American and Chinese researchers, together with ETH Zurich Professor Brad Nelson, recently published a paper in the scientific journal Advanced Materials in which they presented a new method that uses an ordinary cotton T-shirt as the raw material to make a tough, hard but flexible cloth. The University of South Carolina, which is heading this project led by Professor Xiaodong Li, suggests in a communiqué that more comfortable and more lightweight bulletproof vests for the police, for example, could be manufactured from this new material. The media reported that this kind of vest would soon be available.
This is not inconceivable according to Nelson, Professor of Robotics and Intelligent Systems, who is involved in the research project together with his ETH Zurich team. However, although a successful breakthrough has been achieved with the method of manufacture, much more development work is still needed before conventional bulletproof materials, such as Kevlar, can be replaced.
Bath in boron
To create their new material, the researchers dipped strips of cotton shirt into a boron solution enriched with nickel, after which the pieces of cloth were heated to 1160°C in a furnace. At such a high temperature and under an inflow of argon, a furry coat of boron carbide nanofibres forms on the cotton microfibres. Boron carbide is the third-hardest known material at room temperature, and is in fact the hardest above 1100°C. After the nanofibres have formed, the cotton microfibres turn into boron-reinforced carbon microfibres. A droplet of catalyst material sits on the tip of each nanofibre.
Unlike solid boron carbide, these fibrils are extremely elastic and flexible. This is shown by tests on individual nanofibres that Nelson carried out in his laboratory, which specialises in studies of this kind. Nevertheless the boron carbide nanofibres display the strength and rigidity of solid boron carbide. All in all the fabric itself remains light-weight and flexible like the cotton T-shirt, but at the same time it is also tougher and more rigid at the nanoscale.

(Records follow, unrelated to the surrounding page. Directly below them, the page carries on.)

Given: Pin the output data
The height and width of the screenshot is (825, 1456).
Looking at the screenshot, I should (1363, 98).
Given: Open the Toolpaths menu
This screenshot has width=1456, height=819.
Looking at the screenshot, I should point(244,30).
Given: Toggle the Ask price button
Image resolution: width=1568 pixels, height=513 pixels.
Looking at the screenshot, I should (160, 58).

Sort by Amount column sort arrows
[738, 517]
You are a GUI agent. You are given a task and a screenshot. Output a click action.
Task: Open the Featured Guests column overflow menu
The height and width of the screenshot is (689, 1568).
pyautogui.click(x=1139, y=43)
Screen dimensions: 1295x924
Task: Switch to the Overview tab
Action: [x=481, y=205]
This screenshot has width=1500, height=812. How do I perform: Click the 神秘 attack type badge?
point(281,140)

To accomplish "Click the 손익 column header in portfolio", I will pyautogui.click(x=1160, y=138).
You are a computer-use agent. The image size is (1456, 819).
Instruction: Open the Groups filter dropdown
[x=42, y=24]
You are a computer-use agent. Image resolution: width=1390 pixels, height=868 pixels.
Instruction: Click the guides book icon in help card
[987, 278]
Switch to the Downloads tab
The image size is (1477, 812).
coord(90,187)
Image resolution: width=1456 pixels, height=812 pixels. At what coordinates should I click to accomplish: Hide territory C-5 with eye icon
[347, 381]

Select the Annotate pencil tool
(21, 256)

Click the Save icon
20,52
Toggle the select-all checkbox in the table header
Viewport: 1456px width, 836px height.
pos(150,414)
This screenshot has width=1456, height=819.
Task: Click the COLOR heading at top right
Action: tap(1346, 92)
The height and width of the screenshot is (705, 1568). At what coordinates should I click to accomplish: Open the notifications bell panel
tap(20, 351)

Brad Nelson works in the field of micro- and nano-robotics. For him the emphasis is quite clearly on the development of the raw material. Although the T-shirt is important as a possible application, he believes the manufacturing process to be the key. Nelson finds the idea of being able to use an everyday material like cotton simultaneously as a support substance and as a catalyst, thus completely changing its properties, very promising and revolutionary. One could certainly imagine a large number of applications for such materials, from self-actuated loudspeaker membranes to light-weight aircraft materials to protective clothing for the fire brigade. In addition, the boron carbide cloth almost completely blocks out a variety of ultraviolet rays.